CHIETI. Il consigliere comunale Paolo Sablone ha preso la fotocamera e si è diretto al parco fluviale del Megalò per denunciare la situazione di degrado in cui versa la zona. Il consigliere parla di «un atteggiamento svogliato di questa amministrazione Comunale nei confronti di un'area che, stando al programma elettorale, sarebbe dovuta diventare il giardino dello scalo». PrimaDaNoi.it si era occupato del Parco qualche mese fa, denunciando anche che l'amministrazione Comunale avrebbe pagato di tasca sua la realizzazione dell'opera, nonostante sulla carta si fosse deciso diversamente. 

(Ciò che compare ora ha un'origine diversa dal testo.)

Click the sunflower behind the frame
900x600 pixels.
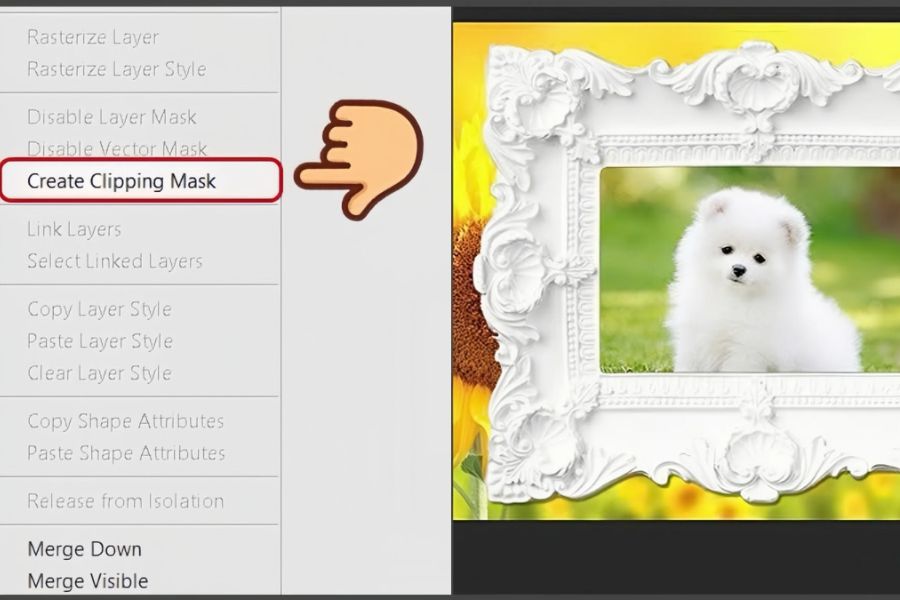click(472, 310)
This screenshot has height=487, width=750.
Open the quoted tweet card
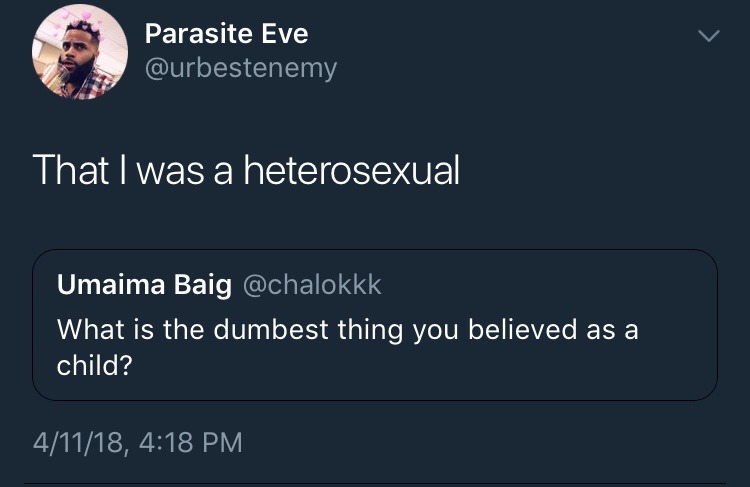[x=375, y=325]
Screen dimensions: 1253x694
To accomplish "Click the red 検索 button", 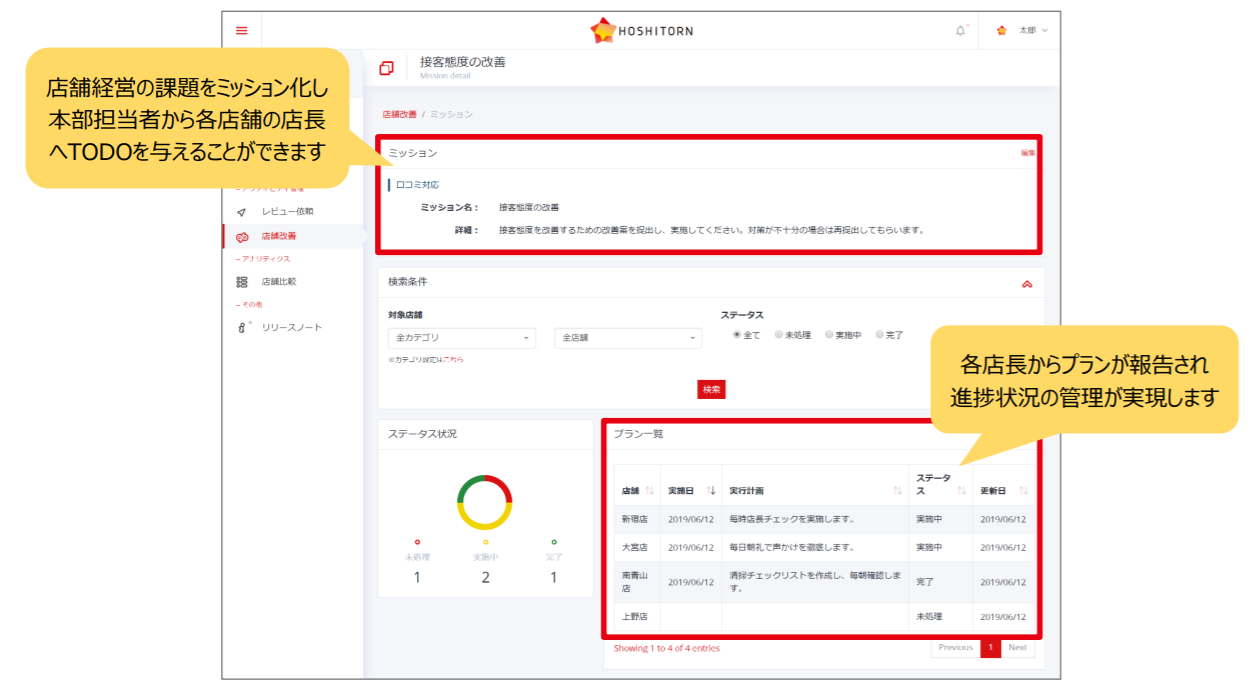I will [x=711, y=389].
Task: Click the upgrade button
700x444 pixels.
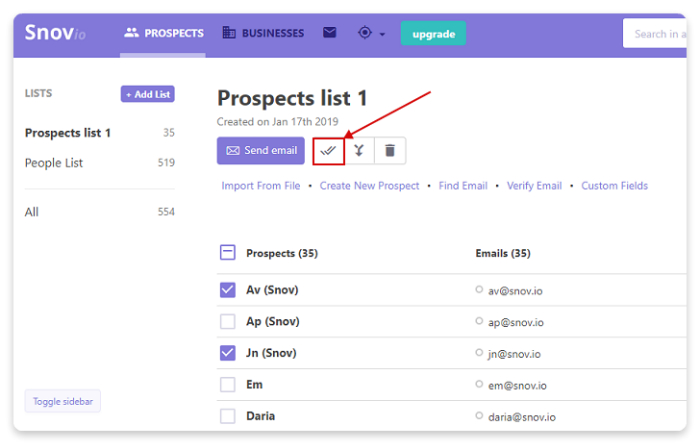Action: (x=433, y=33)
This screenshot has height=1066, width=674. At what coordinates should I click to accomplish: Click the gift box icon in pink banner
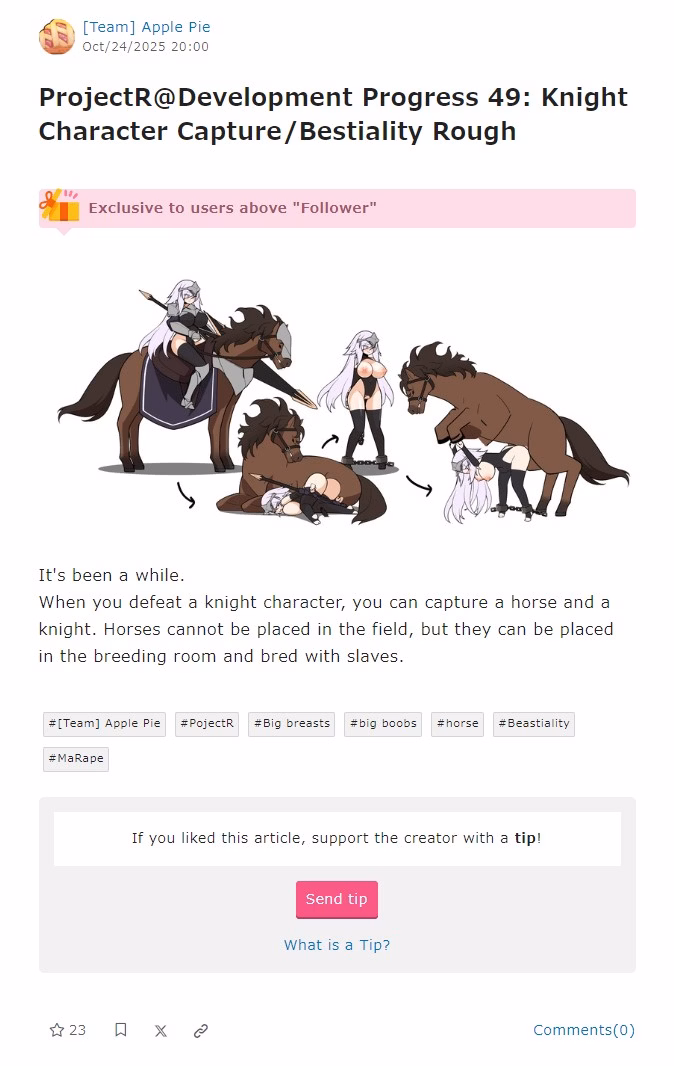tap(58, 206)
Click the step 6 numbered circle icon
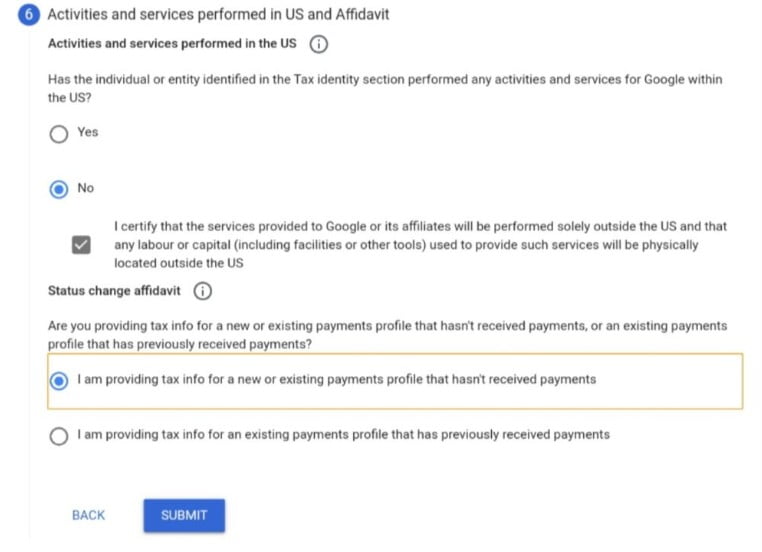 pos(29,15)
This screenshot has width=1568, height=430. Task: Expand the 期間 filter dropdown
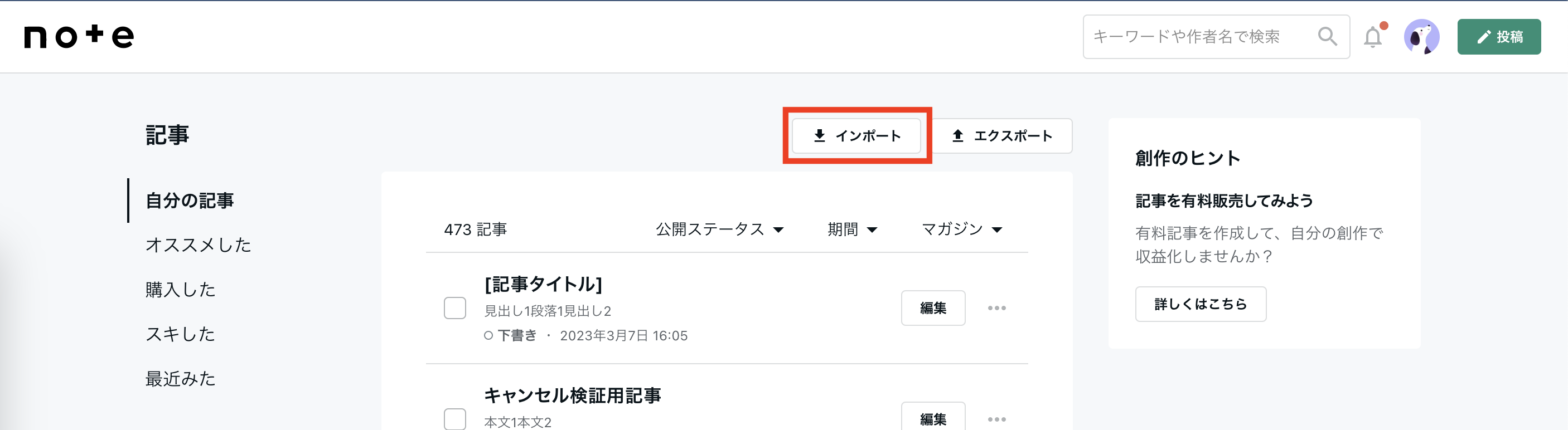(x=852, y=229)
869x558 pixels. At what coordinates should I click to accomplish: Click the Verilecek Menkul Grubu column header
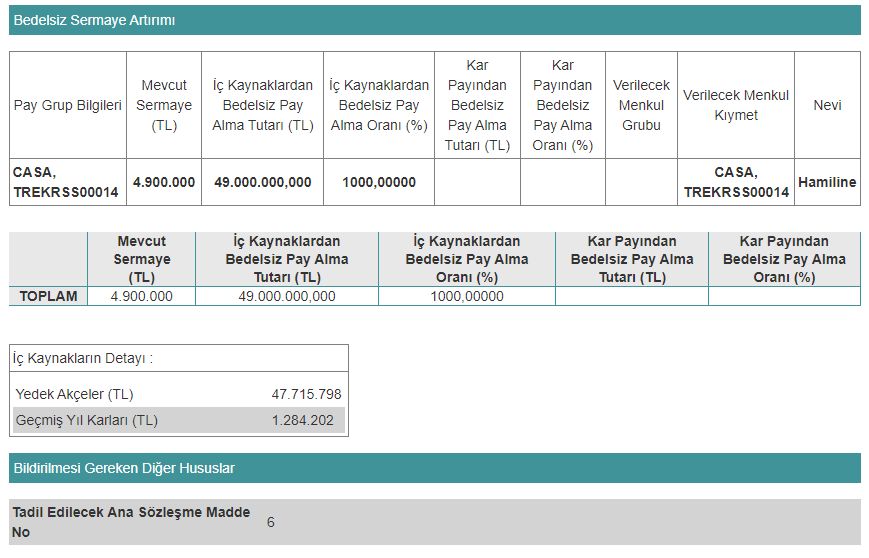[x=641, y=105]
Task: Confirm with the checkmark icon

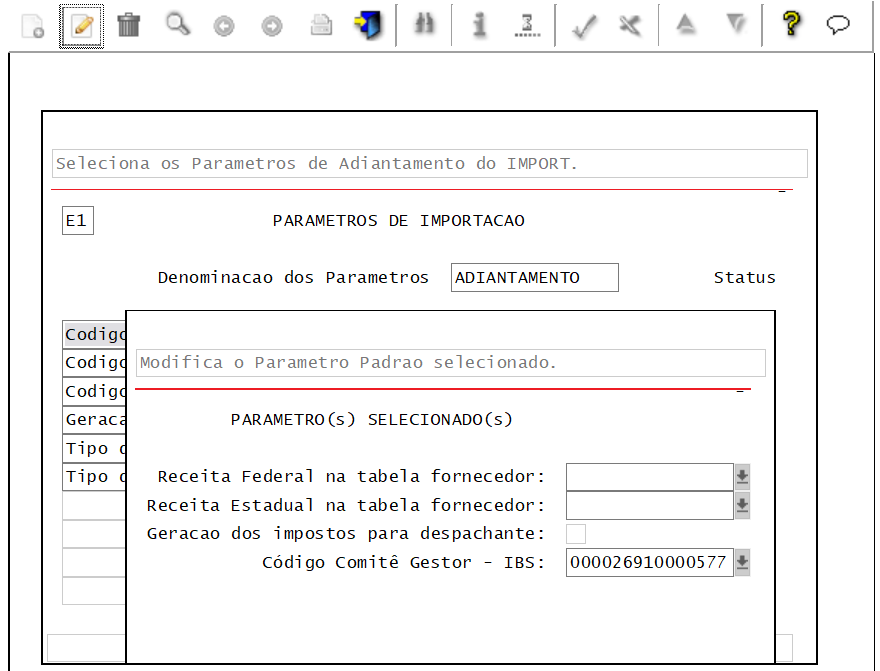Action: (x=584, y=25)
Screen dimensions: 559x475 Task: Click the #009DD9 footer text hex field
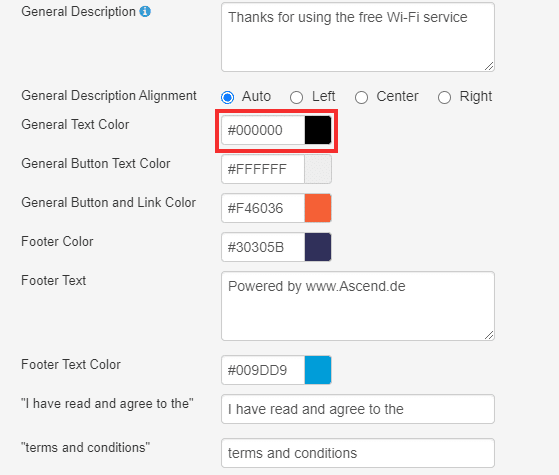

«La giunta» , continua il consigliere, «in serissima difficoltà anche nella gestione dell'ordinario è arrivata addirittura a nascondere i propri insuccessi per evitare ulteriori brutte figure, invece di adoperarsi per risolverli. Infatti», racconta Sablone travestito da giornalista d'assalto, « solo pochi metri oltre il parcheggio del centro commerciale Megalò, ci si imbatte in un cartello stradale coperto alla meno peggio da una rete rossa plastificata, dietro la quale si "intuisce" la scritta "Parco Fluviale"». Poco più avanti «si notano i segni del degrado e dell'abbandono quali l'insegna rotta ed abbandonata al fianco della porta che a sua volta è totalmente divelta dai cardini. Appena varcata la soglia d'ingresso si incontra , subito sulla destra , una discarica , a dire il vero perfettamente integrata con l'ambiente degradato circostante. Qualche passo ancora ed ecco apparire un largo bacino che avrebbe dovuto ospitare il "lago" con pesci ed uccelli acquatici, ma a causa della recente siccità, è completamente secco ed ospita, al contrario, serpenti e ratti che prolificano a dismisura nella totale indifferenza di tutti».
Ma non sembra finita. Il consigliere va ancora più avanti e si imbatte in una « lussureggiate vegetazione , di tipo tropicale , che ha ormai preso il controllo delle aree sulle quali si dovrebbero trovare i percorsi pedonali e le piste ciclabili. Passeggiando lungo le poche tratte di strada ancora transitabili a piedi senza munirsi di stivali, le insegne con le indicazioni dei percorsi sportivi della zona che, risultato rotte e quindi inutilizzabili.